Tıp profesöründen mizahî tanılar...
Şu bizim 68 kuşağının gençlik yıllarında münazaralar yapılırdı lise ve üniversitelerde, çok da ilgi görürdü, fikren geliştirirdi dinleyenleri. Lise yıllarımdan arkadaşım Prof. Dr. Akın Yıldız "Tıp Doktorunun Gördükleri/Mizahî Tanılar" adlı kitabında (Tulpars Yayınları), Ankara Siyasal Bilgiler Fakültesi'nde yapılan böylesi bir münazarayı anlatıyor. Konu: "Toplumda adalet mi önemlidir, sağlık mı?" Hukuk ve Tıp Fakültesi öğrencileri tartışıyorlar.

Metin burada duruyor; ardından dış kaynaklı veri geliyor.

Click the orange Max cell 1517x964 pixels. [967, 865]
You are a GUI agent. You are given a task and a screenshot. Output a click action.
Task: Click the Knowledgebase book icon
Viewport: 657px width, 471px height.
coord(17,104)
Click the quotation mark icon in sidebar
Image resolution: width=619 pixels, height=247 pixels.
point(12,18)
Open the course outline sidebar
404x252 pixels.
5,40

Tıp tarafı savını daha da berkitmek için Kanuni Sultan Süleyman'ın o ünlü sözünü de katıyor işin içine: "Halk içinde muteber bir nesne yok devlet gibi/Olmaya devlet cihanda bir nefes sıhhat gibi."
Hukuk Fakültesi sözcüsü buna öyle bir yanıt veriyor ki alkıştan yıkılıyor salon:
"O zaman niye ona Kanuni Sultan Süleyman demişler de, Tıbbi Sultan Süleyman dememişler?"

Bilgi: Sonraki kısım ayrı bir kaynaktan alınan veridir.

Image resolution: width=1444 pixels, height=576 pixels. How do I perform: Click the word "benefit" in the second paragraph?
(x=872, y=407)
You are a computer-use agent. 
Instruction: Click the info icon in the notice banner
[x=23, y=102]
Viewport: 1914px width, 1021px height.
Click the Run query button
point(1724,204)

Devam edelim arkadaşımın kitabından örnekler vermeye:
1970 yılında Erzurum'da üniversitede bir solcu öğrenci kendini yakmış, olaylar büyümüş, rektör ve Ziraat Fakültesi dekanının koltukları yakılmıştı. Sonra bu olayları yaratan aşırı solcu öğrenciler arkadaşlarının kendisini yakmasını protesto için havuzbaşındaki Atatürk heykeline çelenk koymaya gelmişlerdi. Erzurum halkı bu durumu Atatürk'e saygısızlık olarak algılayınca iş çığırından çıkmış, caddeler bir anda insan seline dönmüş, halk üniversiteye yürümüştü. O halkı durdurmak için bazı arkadaşlarımla ne çabalar gösterdiğimizi bir Tanrı bilir, bir de biz. İşte sevgili Akın Yıldız, o güne ait gülmece bir olaya yer veriyor benim çoktan unuttuğum. Halk, solcular orada içki içiyorlar diye Güzelyurt Lokantası'nın camlarını indiriyor. Tam o lokantanın yanında ise ülkücü aydınların oturduğu Hemşin Pastanesi var, oranın sahibi rahmetli Nail Abi, kapının önüne çıkmış, olanları kaygıyla izlemektedir. Bir kadın yaklaşır yanına sorar:
-Gardaş yazık değil mi, niye bu camları gırirler?
Nail Abi de yanıtlar kısaca, ne yapsın:
-Üniversiteli komünistler burada rakı içiyorlarmış.
Kadının yanıtı şudur:
-Ellerine sağlık, benim gocam da her gece içir, başkomünist!
Yaşlı karı koca bir sahil kentinde tatildedirler. Girdikleri havuzun etkisinden olmalı, her ikisinin de kulakları ağrımaktadır. Doktora giderler. Kulaklarının yıkanması gerektiği söylenir. Fiyat sorarlar. Verseler bu parayı, dönüş işi zora girecek. Erkek çözümü bulur ve doktora sorar:
-Her ikimizin de birer kulakları yıkansa ucuza gelir mi?
Akın, bir tatil köyünde tatildedir, sonradan öğrenir ki o köy Milliyet Gazetesini o yıllarda yeni almış olan Aydın Doğan'a aittir. Tatil köyünde doktor da yoktur ne yazık ki, bir gece Orhan Tokatlı, Akın Yıldız'ın kapısını çalar, Aydın Bey'in göğsünde bir ağrı vardır, bakmasını rica eder. Gider, bakar, oradan alıp hastaneye götürür, böylece arada bir dostluk oluşur. Akşam yemeklerinde Aydın Bey'in konuğu olur Akın, o günden sonra. İşte o günlerde Aydın Bey'in yaşları o zaman 8-12 olan kızları gelip babalarından para istemektedirler sürekli, o da hemen çıkarıp vermektedir. Konuklardan biri bu durumun sakıncasını belirtir. Aydın Bey gülerek şöyle der:
"İçeride bir oyun makinesi var, orada oynuyorlar, verdiğim paralar yine bana dönüyor!.."
Evet 199 sayfalık bu kitapta daha neler var, neler, bulun, alın ve okuyun keyifle.